(Stored records)
= = = = = = =

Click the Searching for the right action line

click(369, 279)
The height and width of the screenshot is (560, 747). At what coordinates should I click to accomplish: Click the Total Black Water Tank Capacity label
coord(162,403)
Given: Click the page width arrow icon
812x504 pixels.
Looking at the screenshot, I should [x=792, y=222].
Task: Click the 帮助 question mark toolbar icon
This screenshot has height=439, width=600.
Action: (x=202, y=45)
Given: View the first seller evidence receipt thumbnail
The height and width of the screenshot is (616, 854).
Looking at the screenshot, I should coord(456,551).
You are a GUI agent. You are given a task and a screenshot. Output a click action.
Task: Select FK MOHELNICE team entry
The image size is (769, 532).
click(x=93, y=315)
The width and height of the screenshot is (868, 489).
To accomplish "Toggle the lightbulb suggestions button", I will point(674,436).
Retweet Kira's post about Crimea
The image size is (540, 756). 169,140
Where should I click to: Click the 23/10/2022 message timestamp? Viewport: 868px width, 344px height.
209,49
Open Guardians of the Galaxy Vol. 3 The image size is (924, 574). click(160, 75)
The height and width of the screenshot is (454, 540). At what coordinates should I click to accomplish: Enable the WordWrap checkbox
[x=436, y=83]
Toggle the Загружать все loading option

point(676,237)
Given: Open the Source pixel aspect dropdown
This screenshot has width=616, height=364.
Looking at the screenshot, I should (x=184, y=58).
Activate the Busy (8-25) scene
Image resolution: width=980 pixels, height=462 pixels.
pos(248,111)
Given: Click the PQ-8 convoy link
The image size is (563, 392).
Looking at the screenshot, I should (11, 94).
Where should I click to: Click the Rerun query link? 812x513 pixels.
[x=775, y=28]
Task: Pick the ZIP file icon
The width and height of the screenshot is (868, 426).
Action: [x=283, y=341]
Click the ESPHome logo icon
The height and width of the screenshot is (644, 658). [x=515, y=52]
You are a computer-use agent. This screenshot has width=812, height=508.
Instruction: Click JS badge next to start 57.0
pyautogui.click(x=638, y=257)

= = = = = = =

- _EXERCISE PROMPT_:
Above this instruction are the records; retype exactly the lines from the one containing "Given: Open the Source pixel aspect dropdown" up to and including the one containing "You are a computer-use".

- _RESPONSE BOX_:
Given: Open the Source pixel aspect dropdown
This screenshot has width=616, height=364.
Looking at the screenshot, I should (x=184, y=58).
Activate the Busy (8-25) scene
Image resolution: width=980 pixels, height=462 pixels.
pos(248,111)
Given: Click the PQ-8 convoy link
The image size is (563, 392).
Looking at the screenshot, I should (11, 94).
Where should I click to: Click the Rerun query link? 812x513 pixels.
[x=775, y=28]
Task: Pick the ZIP file icon
The width and height of the screenshot is (868, 426).
Action: [x=283, y=341]
Click the ESPHome logo icon
The height and width of the screenshot is (644, 658). [x=515, y=52]
You are a computer-use agent. This screenshot has width=812, height=508.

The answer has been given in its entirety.